§ EXERCISE INSTRUCTIONS: Below are entries with pictures in them. Output exactly the lines starting at the line with "You are a computer-use agent. The" and ending at the line with "You are a computer-use agent. Image", both included, but not the pictures.

Stored data:
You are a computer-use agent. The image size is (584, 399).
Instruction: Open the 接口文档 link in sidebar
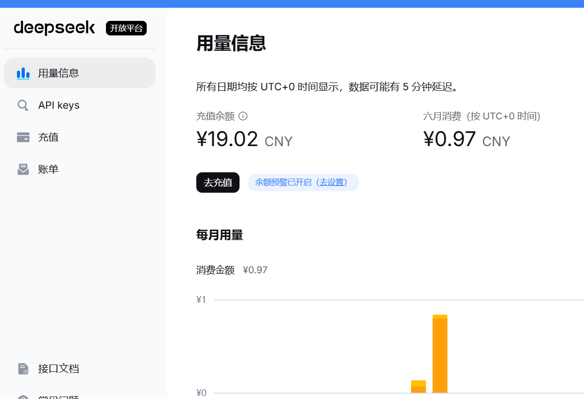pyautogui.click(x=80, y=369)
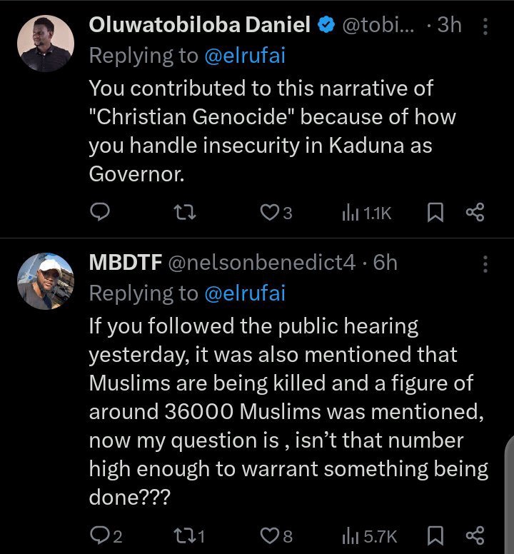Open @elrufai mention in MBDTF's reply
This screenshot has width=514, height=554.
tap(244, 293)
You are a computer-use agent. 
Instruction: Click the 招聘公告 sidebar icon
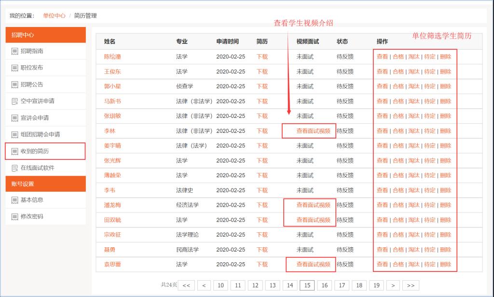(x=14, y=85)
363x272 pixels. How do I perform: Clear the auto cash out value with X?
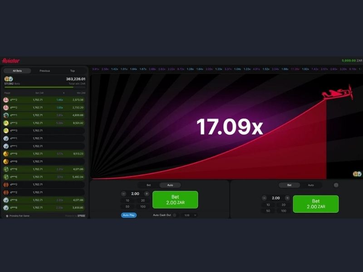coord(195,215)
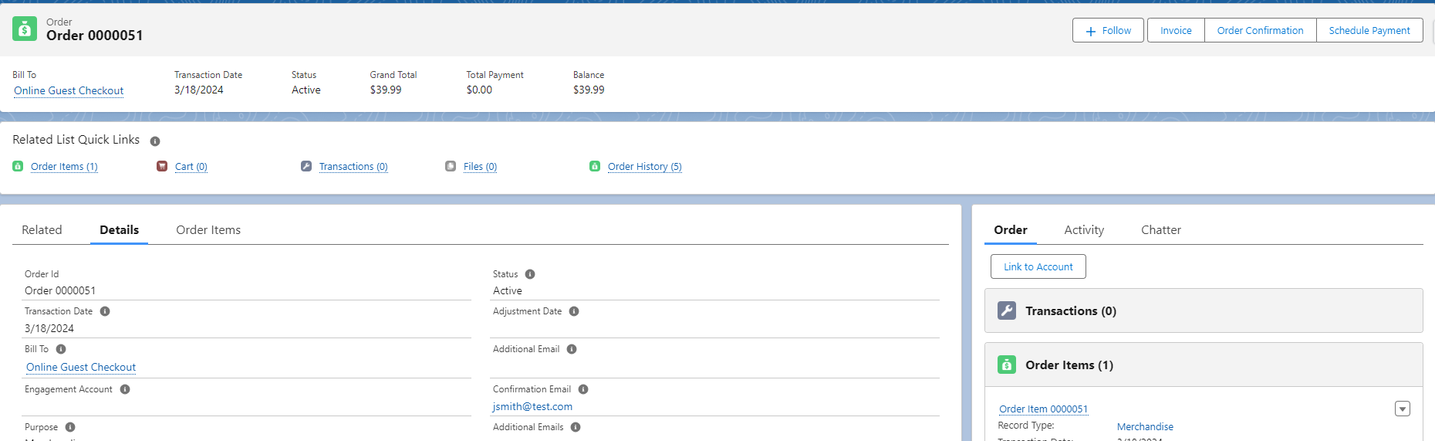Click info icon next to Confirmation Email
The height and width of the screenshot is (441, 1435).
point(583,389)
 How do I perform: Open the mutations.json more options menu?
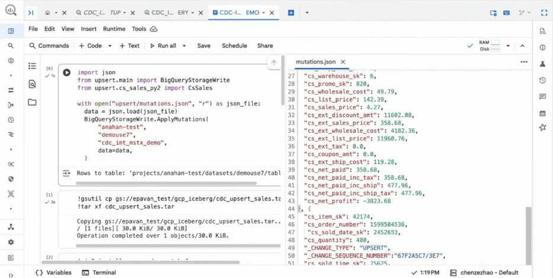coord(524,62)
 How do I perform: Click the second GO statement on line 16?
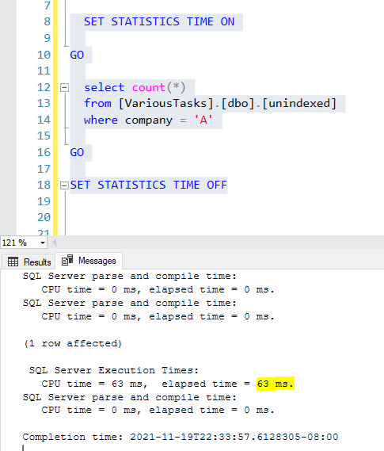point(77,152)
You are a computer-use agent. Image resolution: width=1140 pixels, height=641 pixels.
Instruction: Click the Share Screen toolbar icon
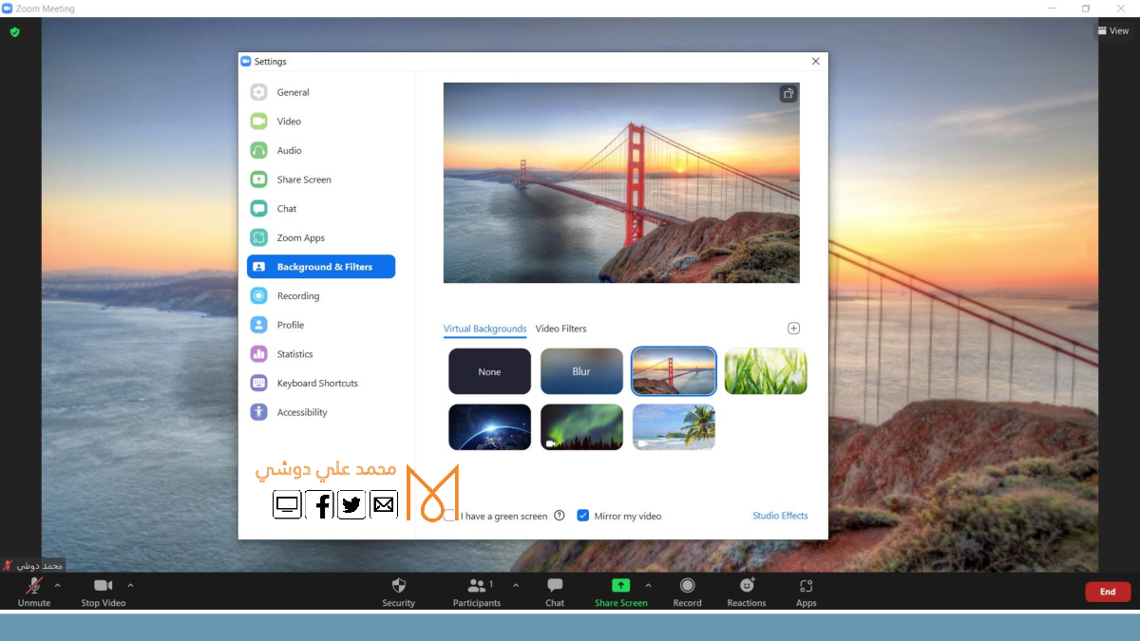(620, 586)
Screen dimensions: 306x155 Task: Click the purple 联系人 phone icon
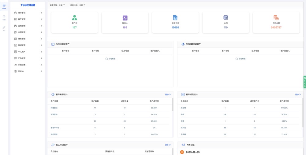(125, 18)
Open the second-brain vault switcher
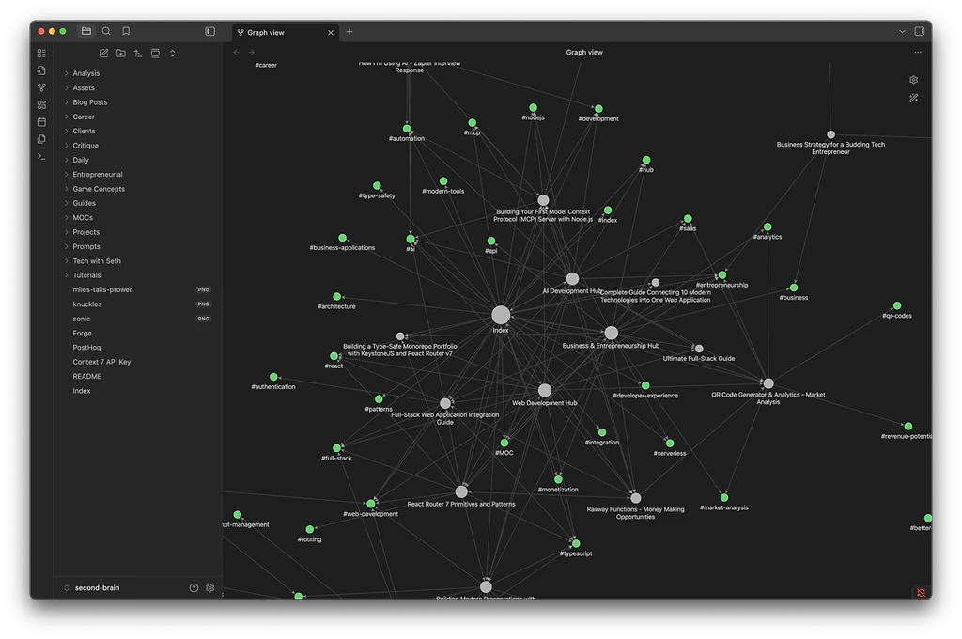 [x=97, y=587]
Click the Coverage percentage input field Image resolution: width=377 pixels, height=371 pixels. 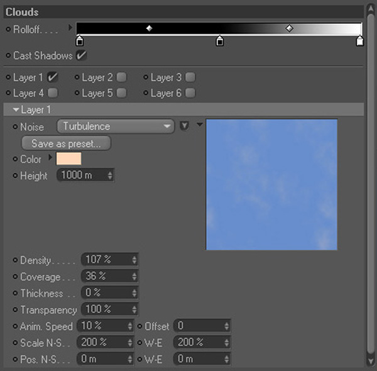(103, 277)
==
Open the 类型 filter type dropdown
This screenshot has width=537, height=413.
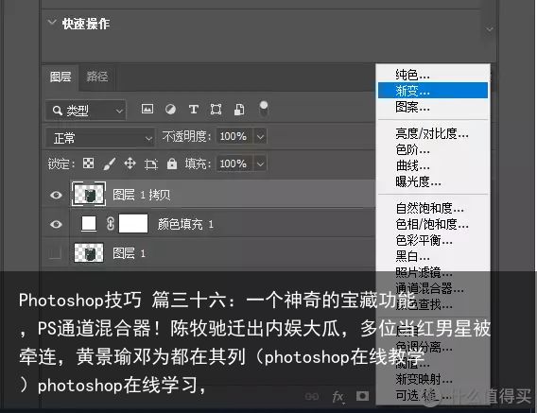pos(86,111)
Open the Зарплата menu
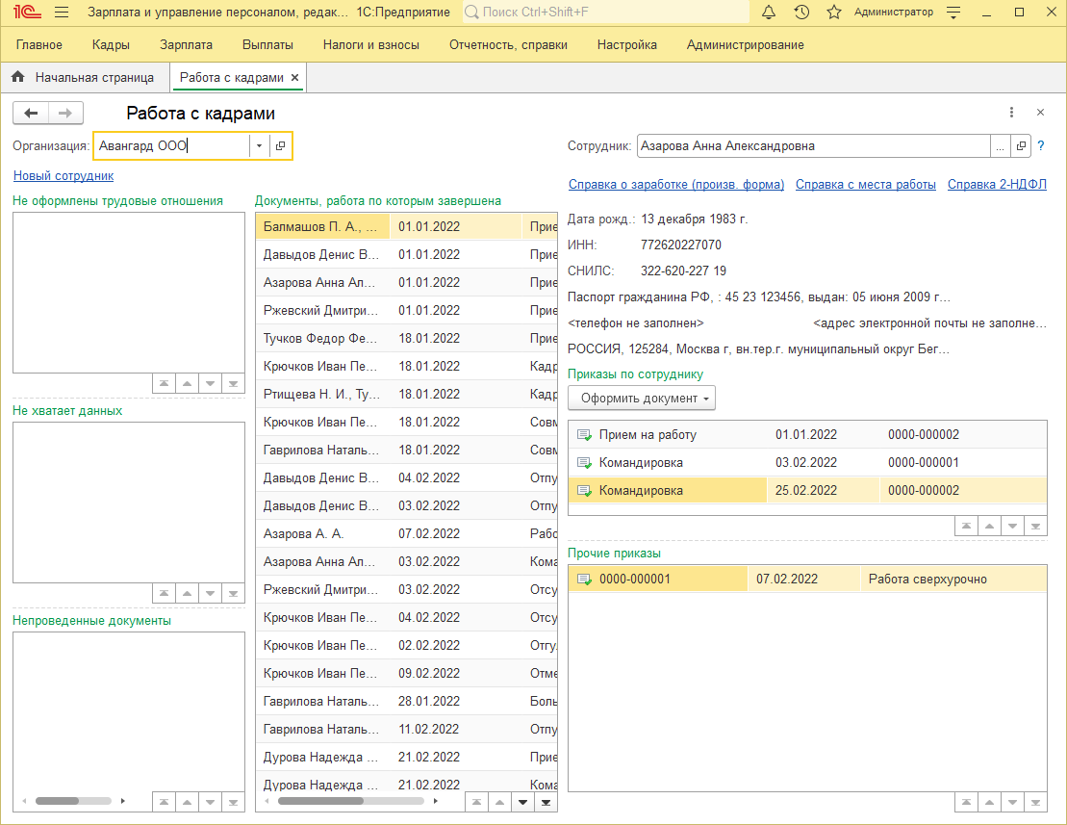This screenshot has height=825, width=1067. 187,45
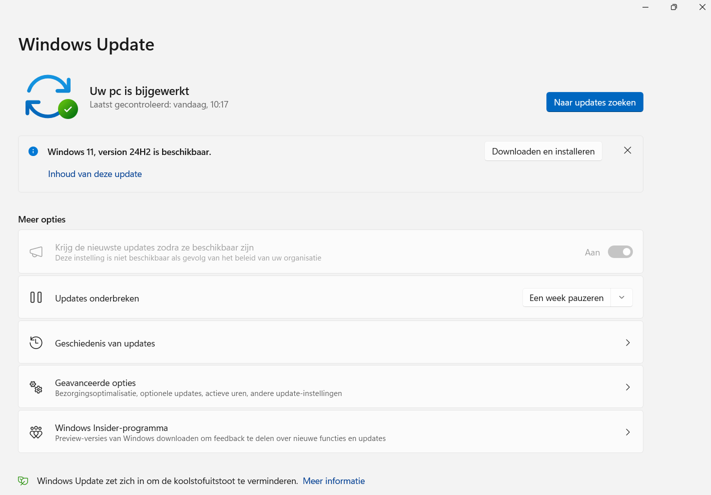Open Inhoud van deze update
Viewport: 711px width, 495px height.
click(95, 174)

§ OUTPUT BELOW:
You are a computer-use agent. The image size is (584, 399).
Instruction: Open the 接口文档 link in sidebar
pyautogui.click(x=80, y=369)
Open @elrufai mention in MBDTF's reply
This screenshot has width=514, height=554.
tap(244, 293)
You are a computer-use agent. 
Instruction: Click the 招聘公告 sidebar icon
(x=14, y=85)
363x272 pixels. How do I perform: Clear the auto cash out value with X?
coord(195,215)
Click info icon next to Confirmation Email
The height and width of the screenshot is (441, 1435).
point(583,389)
 How do I perform: Open the mutations.json more options menu?
coord(524,62)
 How do I perform: Click the second GO statement on line 16?
point(77,152)
You are a computer-use agent. Image resolution: width=1140 pixels, height=641 pixels.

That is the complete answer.